Are probiotics good for you if you suffer from constipation? Probiotics are good for your digestive tract. If you take them, they help your digestive system to digest and absorb foods properly. They also help the growth of healthy bacteria in your gut. Probiotics help you have regular bowel movements, probiotics make you poop.

Respond well to probiotics for constipation

Does ingesting probiotics for constipation alter your stool frequency? Several studies have been conducted and the results are promising. The average colon cleansing treatment typically includes a probiotic supplement. Some people respond well to probiotics for constipation while others have adverse reactions. There is not enough evidence at this time to recommend altering your stool frequency with probiotics. However, some researchers do have theories as to why consuming probiotics for constipation might affect your stool consistency.

Good Bacteria

Probiotics work by growing “good” bacteria within the gut microbiota. Many of them also contain nutrients, vitamins, and minerals. The probiotics that promote the growth of beneficial bacteria are called prebiotics. The prebiotics found in yogurt and other fermented food sources are considered beneficial for the overall health of the entire body.
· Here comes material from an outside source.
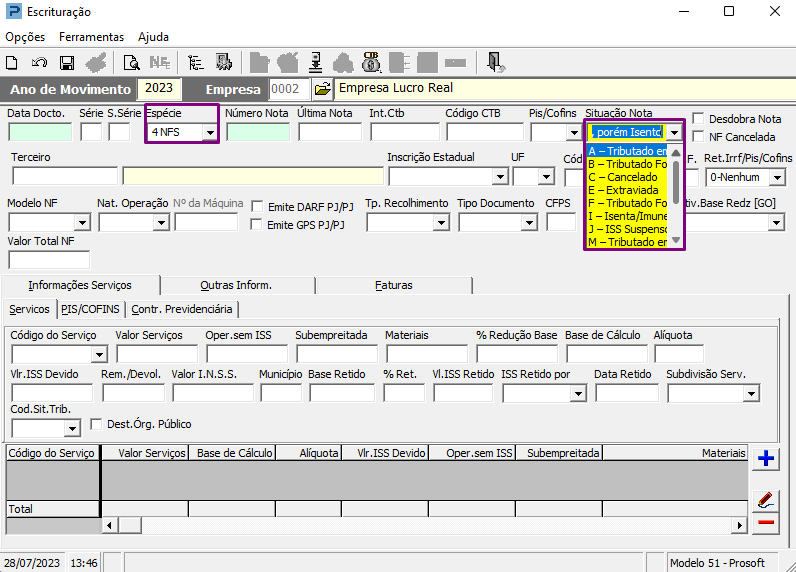
Task: Switch to the Outras Inform. tab
Action: [x=236, y=286]
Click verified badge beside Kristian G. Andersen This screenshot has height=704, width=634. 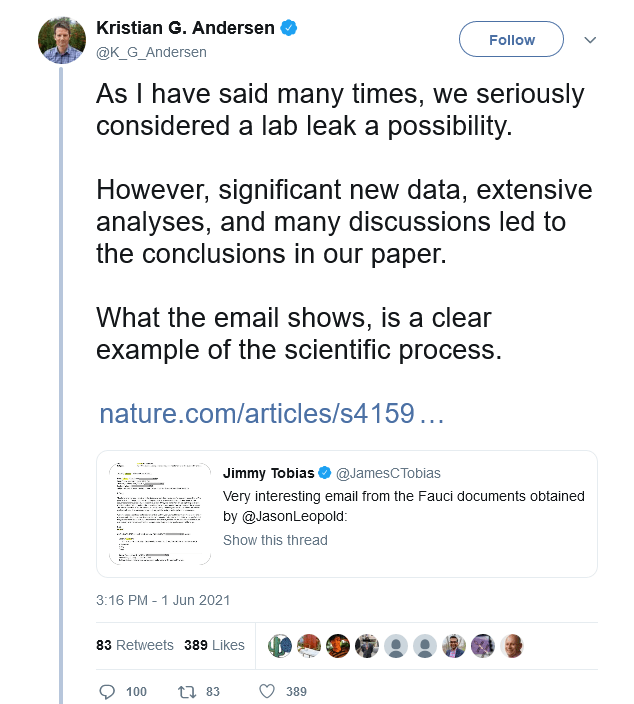click(x=289, y=28)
The probiotics in yogurt have the added benefit of strengthening the relationship between the beneficial bacteria and the rest of the immune system. The probiotics help to create the ideal environment in which the other bacteria thrive. They also reduce the amount of acid produced in the stomach during digestion. The acid creates an environment where harmful bacteria can grow. This can lead to both occasional constipation and chronic problems if the problem isn’t addressed.

Treat Stomach Conditions

Some people have argued that probiotics may have a beneficial effect on diarrhea. Probiotic-rich yogurts have been used for centuries to treat stomach conditions including irritable bowel syndrome and IBS. These claims are based on the probiotic bacterium having a similar makeup to the bacteria that line the gastrointestinal tract. Probiotics may reduce the symptoms of IBS and even prevent it from happening. There is no data to support that claim though.
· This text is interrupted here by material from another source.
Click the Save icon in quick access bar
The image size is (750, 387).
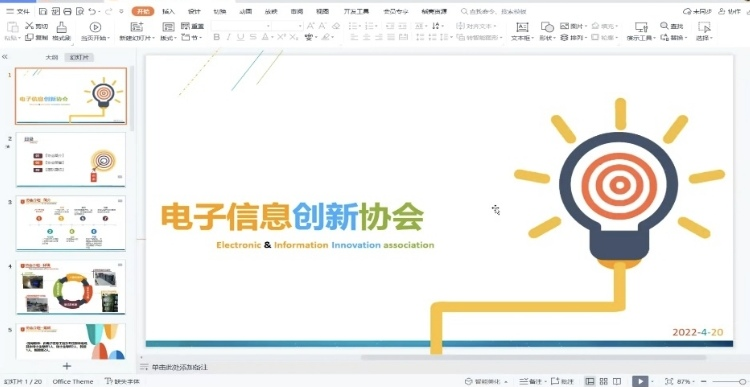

The best way to know whether probiotics are right for you is to try one or more methods for treating occasional constipation and bloating. You may find that although probiotics are effective for treating these symptoms, they only provide relief for a limited time. They will likely become necessary again at some point. If you already take antibiotics for any condition, it’s a good idea to speak to your doctor before switching as changing doctors may interfere with the effectiveness of probiotics.